Lark MCP Ingestion
Interactive alert ingestion via the Lark MCP tool. Used for ad-hoc fetches and historical backfills.
Flow
Lark MCP (im_v1_message_list)
→ JSON saved to file
→ process_lark_page.py
→ parse_alert_card() per message
→ insert_rows() → alerts.lark_alerts
Lark Channel
- Chat ID:
oc_392593bb5ace3f00ee10ab53bfe7681f(BYOC Online Alarm) - MCP parameters:
container_id_type: "chat",sort_type: "ByCreateTimeDesc",page_size: 50 - Results are often >100KB, so they get saved to files for batch processing.
Key Files
load_lark_alerts.py
Core parsing and insert logic. Two main functions:
parse_alert_card(msg) -> list[dict]
Parses a single Lark interactive card message into one alert row. Handles:
- Title parsing: Extracts cluster name and admin email from
"Cluster: <name> (<email>)"format. Detects RESOLVED cards from title suffix. - Field extraction: Regex-based extraction of Region, Account, and Cluster ID (UUID) from concatenated card text.

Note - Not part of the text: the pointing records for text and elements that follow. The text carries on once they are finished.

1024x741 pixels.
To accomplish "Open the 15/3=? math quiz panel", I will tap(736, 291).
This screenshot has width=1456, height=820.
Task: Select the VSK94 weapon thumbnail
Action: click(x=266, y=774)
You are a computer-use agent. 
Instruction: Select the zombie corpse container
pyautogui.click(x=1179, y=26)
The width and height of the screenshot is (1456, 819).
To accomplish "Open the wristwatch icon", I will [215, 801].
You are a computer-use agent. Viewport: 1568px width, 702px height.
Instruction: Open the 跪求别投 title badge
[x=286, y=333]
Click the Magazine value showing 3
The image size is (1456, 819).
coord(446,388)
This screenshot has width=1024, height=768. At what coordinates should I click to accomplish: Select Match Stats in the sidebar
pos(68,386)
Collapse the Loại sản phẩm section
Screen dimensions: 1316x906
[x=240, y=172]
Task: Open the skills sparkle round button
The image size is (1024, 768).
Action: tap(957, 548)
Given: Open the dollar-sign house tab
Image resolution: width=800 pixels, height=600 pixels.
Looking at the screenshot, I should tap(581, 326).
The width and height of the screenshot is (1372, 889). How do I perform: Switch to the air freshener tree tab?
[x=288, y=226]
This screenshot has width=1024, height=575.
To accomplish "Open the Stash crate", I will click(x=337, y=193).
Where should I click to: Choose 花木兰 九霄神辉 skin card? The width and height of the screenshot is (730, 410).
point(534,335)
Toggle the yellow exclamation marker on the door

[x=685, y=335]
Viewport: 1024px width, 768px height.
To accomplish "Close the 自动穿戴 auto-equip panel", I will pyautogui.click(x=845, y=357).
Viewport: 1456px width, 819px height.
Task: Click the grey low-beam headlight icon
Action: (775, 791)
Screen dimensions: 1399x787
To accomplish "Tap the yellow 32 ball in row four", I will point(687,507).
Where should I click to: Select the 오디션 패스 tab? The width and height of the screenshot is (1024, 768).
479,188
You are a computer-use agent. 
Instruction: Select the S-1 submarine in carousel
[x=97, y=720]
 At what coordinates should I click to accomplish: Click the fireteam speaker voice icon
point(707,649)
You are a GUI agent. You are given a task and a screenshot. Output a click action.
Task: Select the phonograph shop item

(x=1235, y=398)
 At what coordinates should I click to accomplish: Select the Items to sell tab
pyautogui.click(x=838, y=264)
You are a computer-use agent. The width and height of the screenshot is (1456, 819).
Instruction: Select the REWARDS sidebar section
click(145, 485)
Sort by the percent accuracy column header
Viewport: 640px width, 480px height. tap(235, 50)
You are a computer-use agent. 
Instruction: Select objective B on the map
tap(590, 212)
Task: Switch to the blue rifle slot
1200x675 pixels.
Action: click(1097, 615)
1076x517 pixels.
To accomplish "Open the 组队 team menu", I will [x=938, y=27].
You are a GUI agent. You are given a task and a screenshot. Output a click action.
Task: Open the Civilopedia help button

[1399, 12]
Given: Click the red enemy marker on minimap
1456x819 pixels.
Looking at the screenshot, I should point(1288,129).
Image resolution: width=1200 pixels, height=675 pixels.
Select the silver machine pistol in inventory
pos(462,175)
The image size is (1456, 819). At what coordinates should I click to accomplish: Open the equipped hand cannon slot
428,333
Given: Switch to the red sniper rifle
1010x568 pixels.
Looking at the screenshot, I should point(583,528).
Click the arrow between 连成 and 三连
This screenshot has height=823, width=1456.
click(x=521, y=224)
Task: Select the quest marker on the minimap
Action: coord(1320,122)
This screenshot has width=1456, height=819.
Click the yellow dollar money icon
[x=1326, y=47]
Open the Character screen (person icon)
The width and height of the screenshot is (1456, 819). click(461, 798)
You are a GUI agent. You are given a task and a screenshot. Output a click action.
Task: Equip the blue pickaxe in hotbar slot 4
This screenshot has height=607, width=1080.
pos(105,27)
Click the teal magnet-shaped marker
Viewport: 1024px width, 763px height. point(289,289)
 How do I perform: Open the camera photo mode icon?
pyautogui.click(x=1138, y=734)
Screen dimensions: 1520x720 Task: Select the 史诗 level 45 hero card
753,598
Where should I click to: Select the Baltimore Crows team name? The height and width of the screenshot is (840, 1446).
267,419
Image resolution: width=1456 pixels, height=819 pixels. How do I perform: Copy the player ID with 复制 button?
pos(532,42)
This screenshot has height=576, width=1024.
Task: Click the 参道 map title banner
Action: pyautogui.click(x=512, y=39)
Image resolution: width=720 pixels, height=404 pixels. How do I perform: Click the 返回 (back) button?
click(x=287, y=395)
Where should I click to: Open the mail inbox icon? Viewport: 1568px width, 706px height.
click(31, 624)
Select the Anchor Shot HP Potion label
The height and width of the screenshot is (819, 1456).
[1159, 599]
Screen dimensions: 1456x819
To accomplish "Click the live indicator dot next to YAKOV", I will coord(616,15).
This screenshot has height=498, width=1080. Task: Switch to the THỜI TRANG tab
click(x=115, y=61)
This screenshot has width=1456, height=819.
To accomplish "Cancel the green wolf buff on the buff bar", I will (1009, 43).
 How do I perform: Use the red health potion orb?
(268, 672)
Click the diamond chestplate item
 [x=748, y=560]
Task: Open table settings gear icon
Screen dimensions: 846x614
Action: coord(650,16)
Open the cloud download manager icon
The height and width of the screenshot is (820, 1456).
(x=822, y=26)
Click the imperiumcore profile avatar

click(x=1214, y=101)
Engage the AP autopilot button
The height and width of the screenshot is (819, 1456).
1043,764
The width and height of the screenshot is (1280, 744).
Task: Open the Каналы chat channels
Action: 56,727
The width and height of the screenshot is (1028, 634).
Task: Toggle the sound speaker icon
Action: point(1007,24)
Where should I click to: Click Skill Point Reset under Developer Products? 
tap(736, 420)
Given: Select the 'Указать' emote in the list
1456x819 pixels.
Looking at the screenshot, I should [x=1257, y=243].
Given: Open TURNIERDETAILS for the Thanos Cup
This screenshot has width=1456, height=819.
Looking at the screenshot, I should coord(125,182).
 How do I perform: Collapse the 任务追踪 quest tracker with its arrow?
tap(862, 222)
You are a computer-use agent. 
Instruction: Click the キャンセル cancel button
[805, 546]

- Link extraction: Pulls Admin, Dashboard, and Silence URLs from
<a>tags in card elements. - Multi-alert cards: A single card can contain both Firing and Resolved sections. These are merged into one row with pipe-delimited
alert_status(e.g.,"Firing|Resolved") andalert_namefields. - Silence artifact filtering: Skips fake alerts from "Create Silence" button blocks via
_is_silence_artifact(). - Detail truncation:
alert_detailcapped at 2,048 characters;raw_contentat 65,000.
insert_rows(cursor, rows) -> int
Batch INSERT into alerts.lark_alerts. Returns the count of inserted rows.
process_lark_page.py
Batch processor that reads a saved MCP result file (JSON), iterates over all messages, calls parse_alert_card() for each, and inserts via insert_rows().
Usage:
.venv/bin/python3 process_lark_page.py <filepath>
Output format:
msgs=50 alerts=42 range=2026-01-19 00:00:00+00:00 to 2026-01-20 00:00:00+00:00 has_more=True
PAGE_TOKEN=xxx
Or when done:
msgs=12 alerts=10 range=... has_more=False
DONE=true
Timestamp Handling
All timestamps are converted at parse time:
create_timefrom Lark (epoch ms) is converted to both Pacific (created_at) and UTC (created_at_utc).- The
ZoneInfo("America/Los_Angeles")handles DST transitions automatically.